Twenty years ago, my wife and I were living with our two daughters in a suburb on the northern edge of New York City. The shock waves from the two planes that slammed into the World Trade Towers reverberated across the nation—and indeed, around the world—but it was categorically different living in New York on that day. One of our neighbors was a firefighter who died in the collapse of one tower. People we knew personally were trying desperately to reach loved ones who worked in the City. In some cases, they didn’t get reunited with their loved ones for as long as two days. In other cases, those reunions never took place.
But what I remember most vividly from that terrible day was how calamity drove people to pray. People who never prayed when life was normal decided for some reason that they needed to pray on that particular day.
Why do people pray when facing tragedy, calamity, or catastrophe?
A Spirit-sensitive friend called me on the afternoon of September 11th and suggested that we hang a sign outside our church: Open for Prayer. As a result, more than 100 people who never would have thought of going near a church—in a suburb where almost nobody went to church—entered our church to pray.

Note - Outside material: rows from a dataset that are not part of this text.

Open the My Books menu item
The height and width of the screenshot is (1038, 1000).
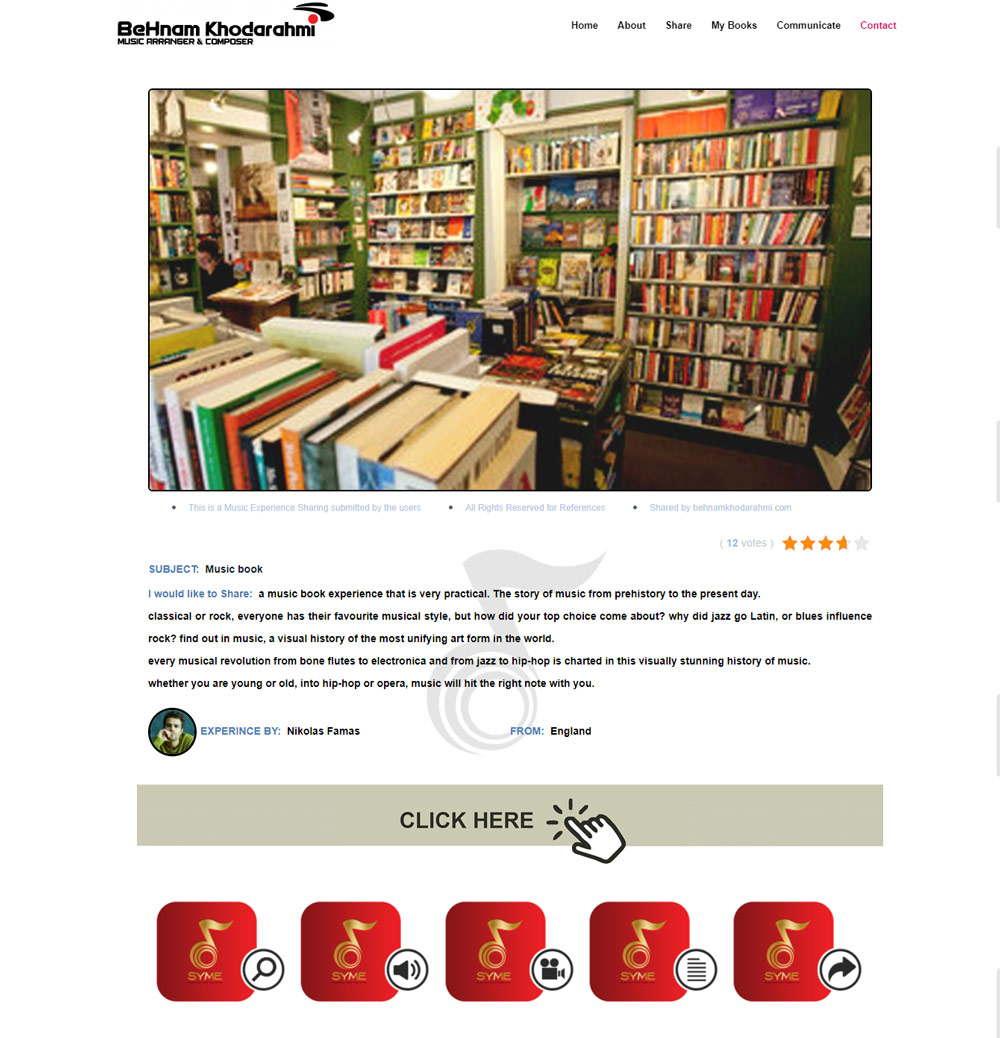coord(734,25)
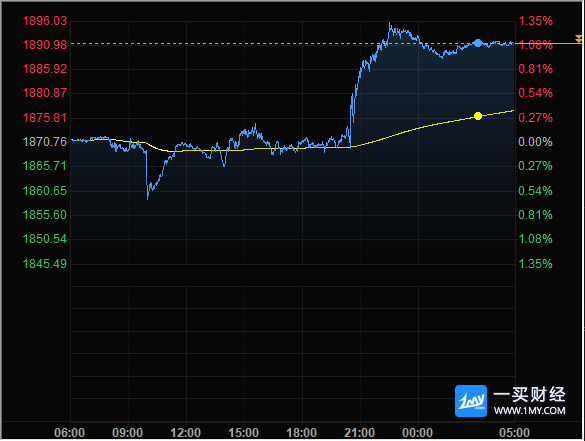The width and height of the screenshot is (585, 441).
Task: Select the 06:00 time axis label
Action: pyautogui.click(x=69, y=433)
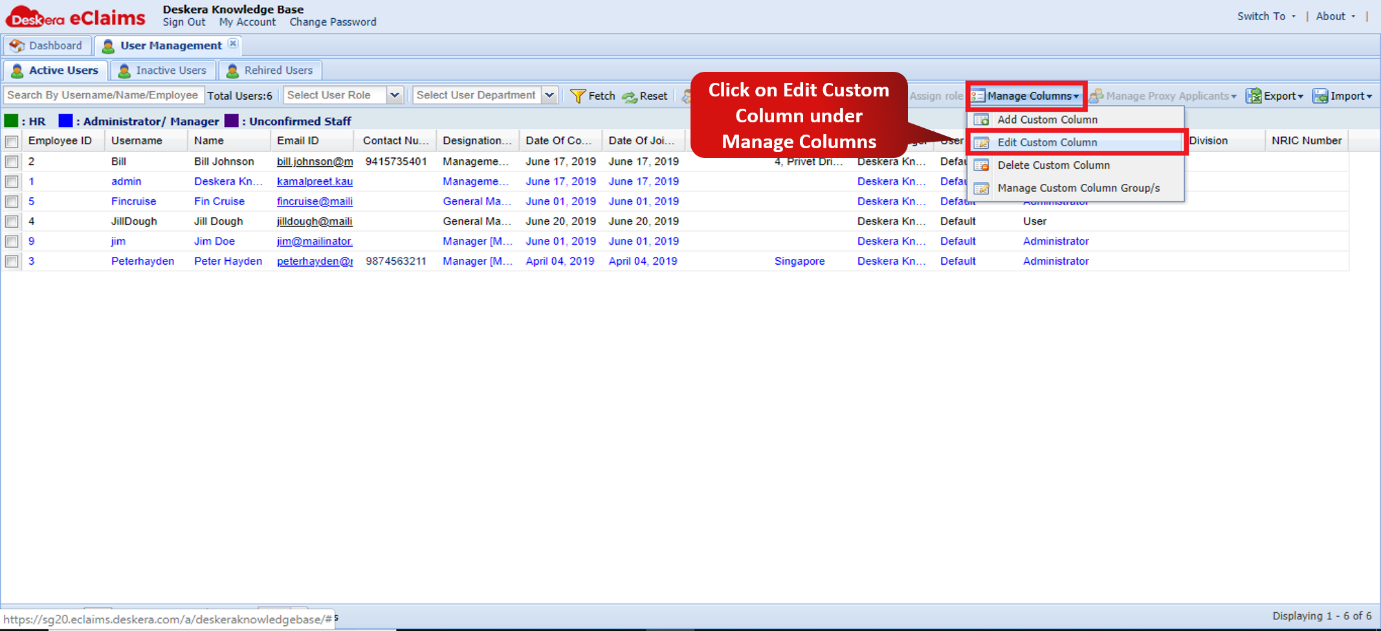Expand the Manage Columns dropdown
Image resolution: width=1381 pixels, height=631 pixels.
1026,96

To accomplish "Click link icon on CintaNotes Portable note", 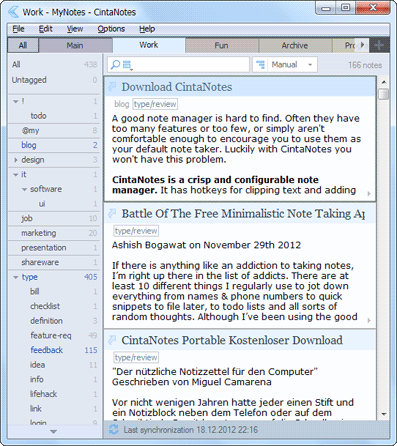I will point(112,340).
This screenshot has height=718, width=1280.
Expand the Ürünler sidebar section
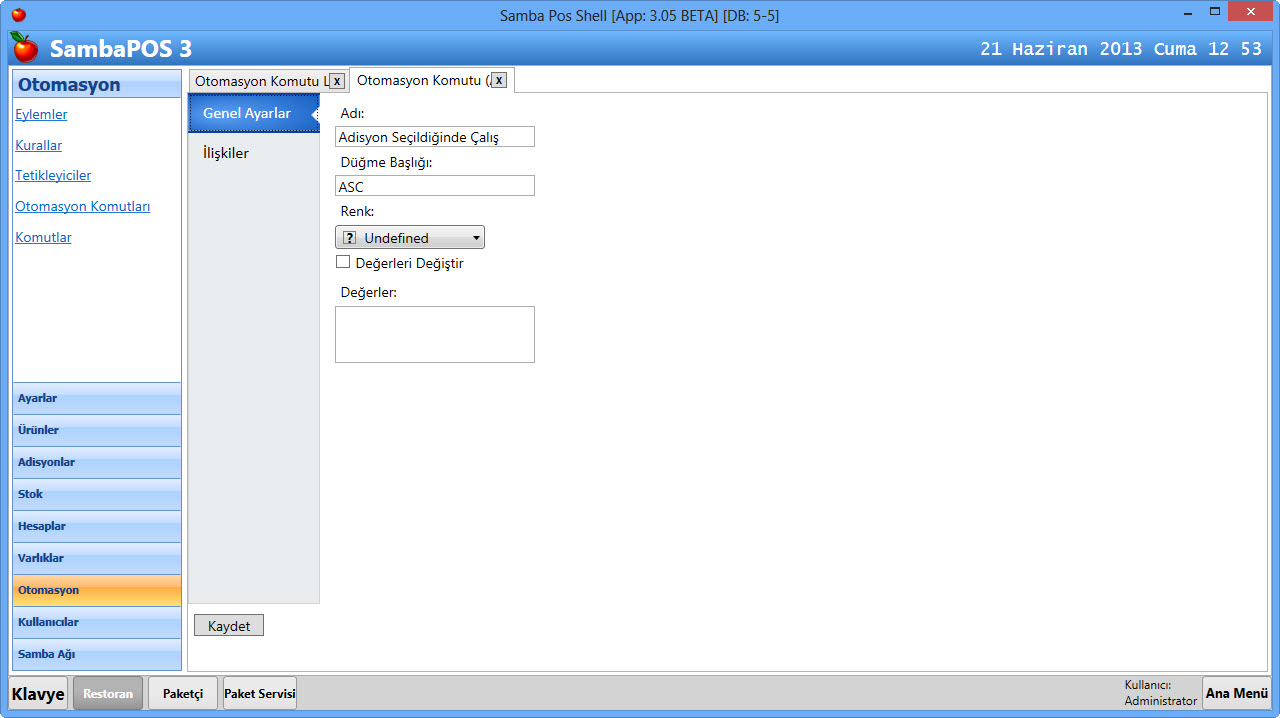pos(97,430)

But why do people pray when facing tragedy, calamity, or catastrophe?
We opened the microphone for people to share. “My husband…I haven’t heard from him since he left for work this morning.” “My daughter…I don’t know where she is.” “My fiancée….” “Please pray.”
We interspersed times of prayer with songs affirming God’s sovereignty and care. “Oh God Our Help in Ages Past…” “Savior, Like a Shepherd Lead Us.”
People who never sang songs such as these sang along with us that day. Why sing along on that particular day?
My friend and I walked the auditorium, laid our hands on the shoulders of people who were weeping, and implored God for mercy. We sang more songs, and kept praying. Many hours later, the last of those who came for prayer departed.
Why do people pray when facing tragedy, calamity, or catastrophe? In particular, why do so many people who otherwise ignore God move toward him when disaster strikes?
The most likely reason that people move toward God on such dark days is that deep down they know that God is actually there, even though in their daily lives they suppress such knowledge. Romans 1:18-32 teaches that people both know that God is there and suppress that knowledge.
v. 18: they “suppress the truth”
v. 19: “what can be known about God is plain to them, because God has shown it to them”
v. 20 “his eternal power and divine nature have been clearly perceived…in the things that have been made”
v. 21 “although they knew God, they did not honor him as God”
v. 21 “their foolish hearts were darkened”
v. 25 “because they exchanged the truth about God for a lie”
v. 28 “since they did not see fit to acknowledge God”
v. 32 “though they know God’s righteous decree”
People pray during times of calamity because deep down they know that God is around to hear their prayer. Granted, some people have suppressed that God-implanted knowledge so thoroughly that even when calamity strikes, they still don’t cry out to God. But the fact that so many people do call upon God during times of crisis highlights the truth that in some way they still know that God is there—and that they think he might even be willing to listen to them when they pray. They normally just don’t acknowledge it.
The night following that first amazing prayer time, my ministry partner and I hung the same sign outside the church: Open for Prayer. At least 80 more people entered, mostly folk who had not come the previous night—once again, primarily people who were unconnected to any church. Together we wept, and prayed, and sang—and then wept, and prayed, and sang some more—until there were no more tears, no more prayers to be prayed, and our list of songs was exhausted.
The people praying that night and the night before normally ignored God, but on those two nights called out to him anyway.
Now, it is a fact that most of the people who prayed in our church on those two nights never came back. Once the immediate crisis abated, they likely returned to previous patterns, despite having called out to God for help during their exigency. I do know, however, that in the decade following the attacks of 9/11, there was an upsurge in churches planted in New York City. Perhaps some of the people in that great city who called out to God during their time of need pursued that general knowledge until they came into a personal relationship with Jesus Christ, which is the only way to personally know God. I hope some of them did… Sometimes disaster reminds people of truths that they know deep down—such as the fact that God exists—but such awareness is easily laid aside after an emergency has passed.
Why do people pray during times of crisis—people who never pray at any other time? Because they know God exists, even if they normally suppress that knowledge.
Whenever I think of 9/11, which I often do, one of the things I recurrently ponder is how the calamity of that day drove people to pray who otherwise never would have prayed. Their prayers illustrate the Bible’s teaching that people know about God’s existence, even if they don’t know that they know it. Sometimes crises bring that knowledge to the surface.